• Required work: Once the line with "Task: Open the PMS ship icon" is found, repeat it and all later lines exactly through the end of the listing below, with the pictures left out.
-------------------------
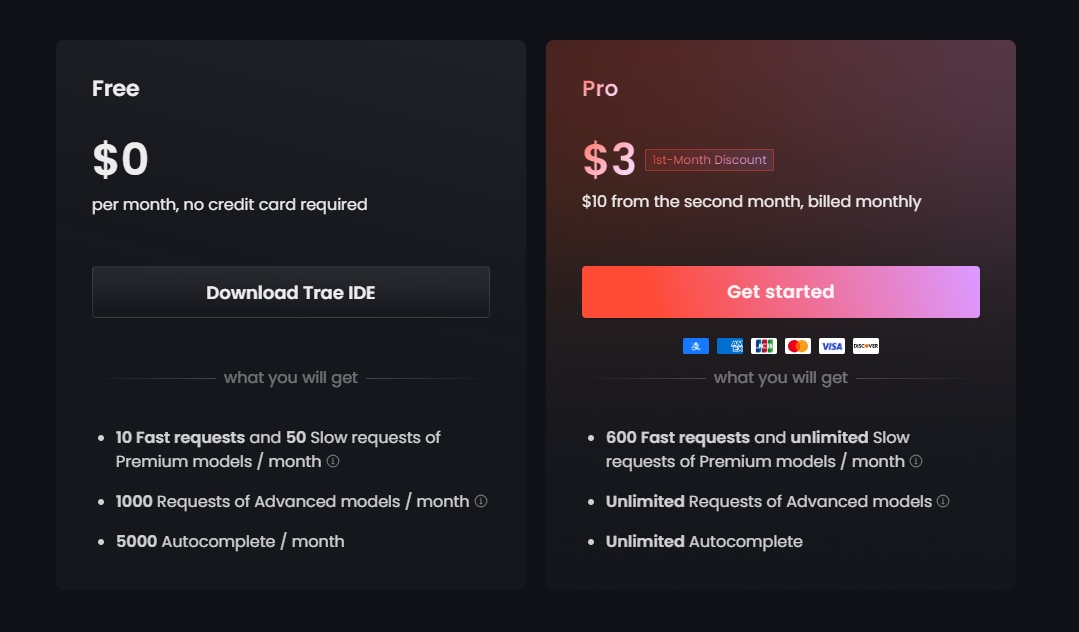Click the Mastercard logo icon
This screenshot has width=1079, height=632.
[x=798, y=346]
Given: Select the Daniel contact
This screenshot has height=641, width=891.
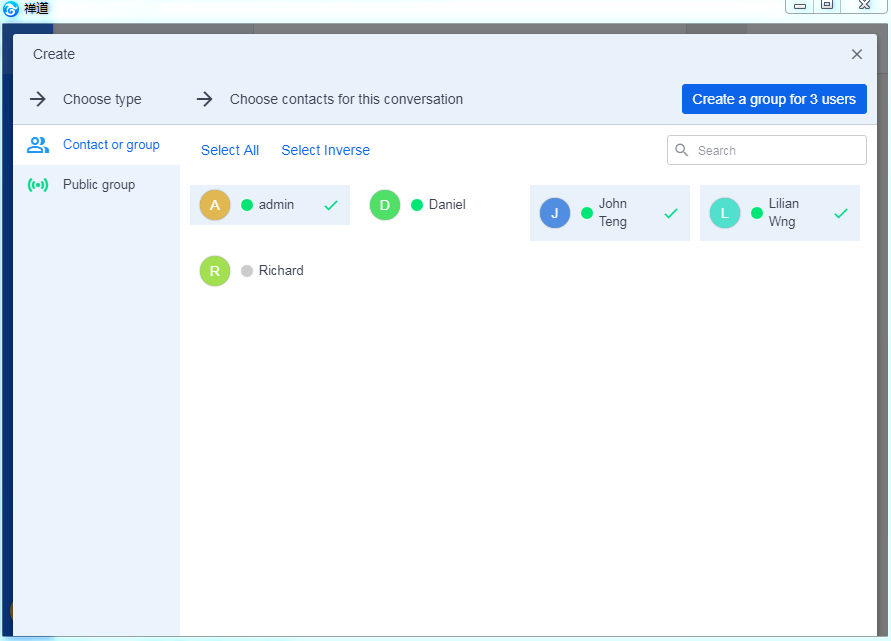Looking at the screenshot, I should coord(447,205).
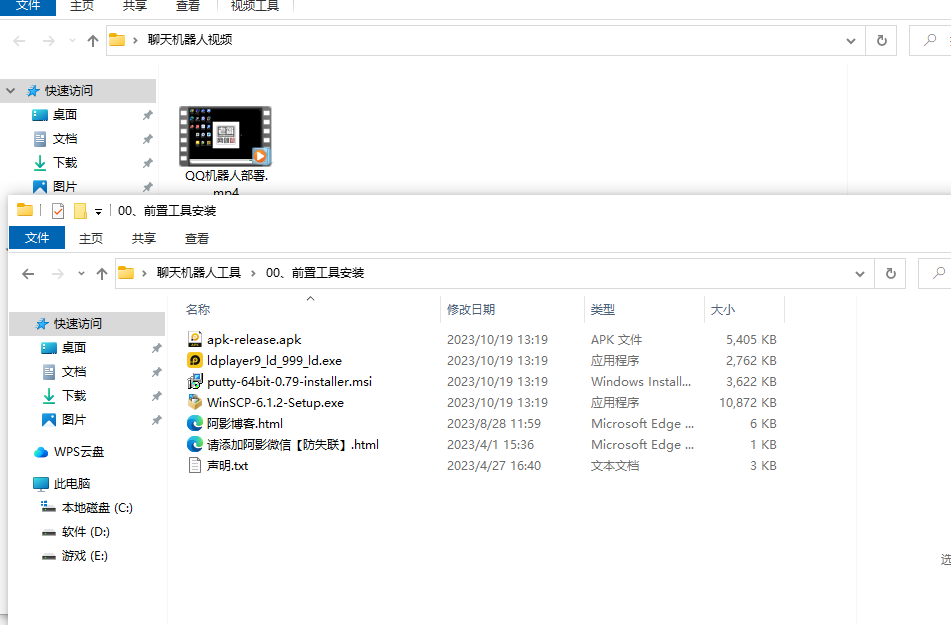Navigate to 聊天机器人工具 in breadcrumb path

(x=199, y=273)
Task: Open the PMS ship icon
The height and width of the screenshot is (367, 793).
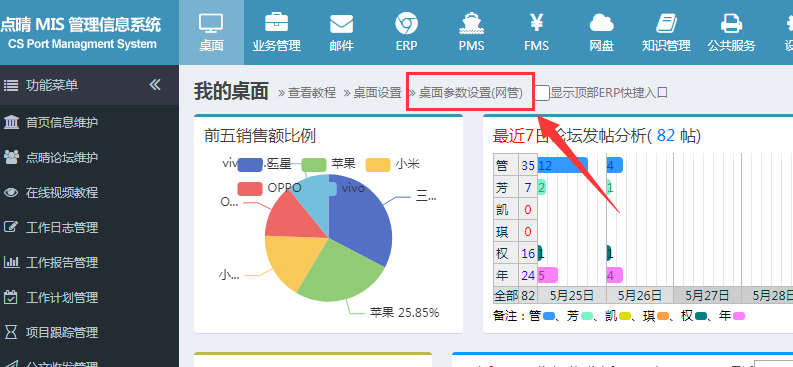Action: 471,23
-------------------------
• Answer:
Task: Open the PMS ship icon
The height and width of the screenshot is (367, 793).
Action: 471,23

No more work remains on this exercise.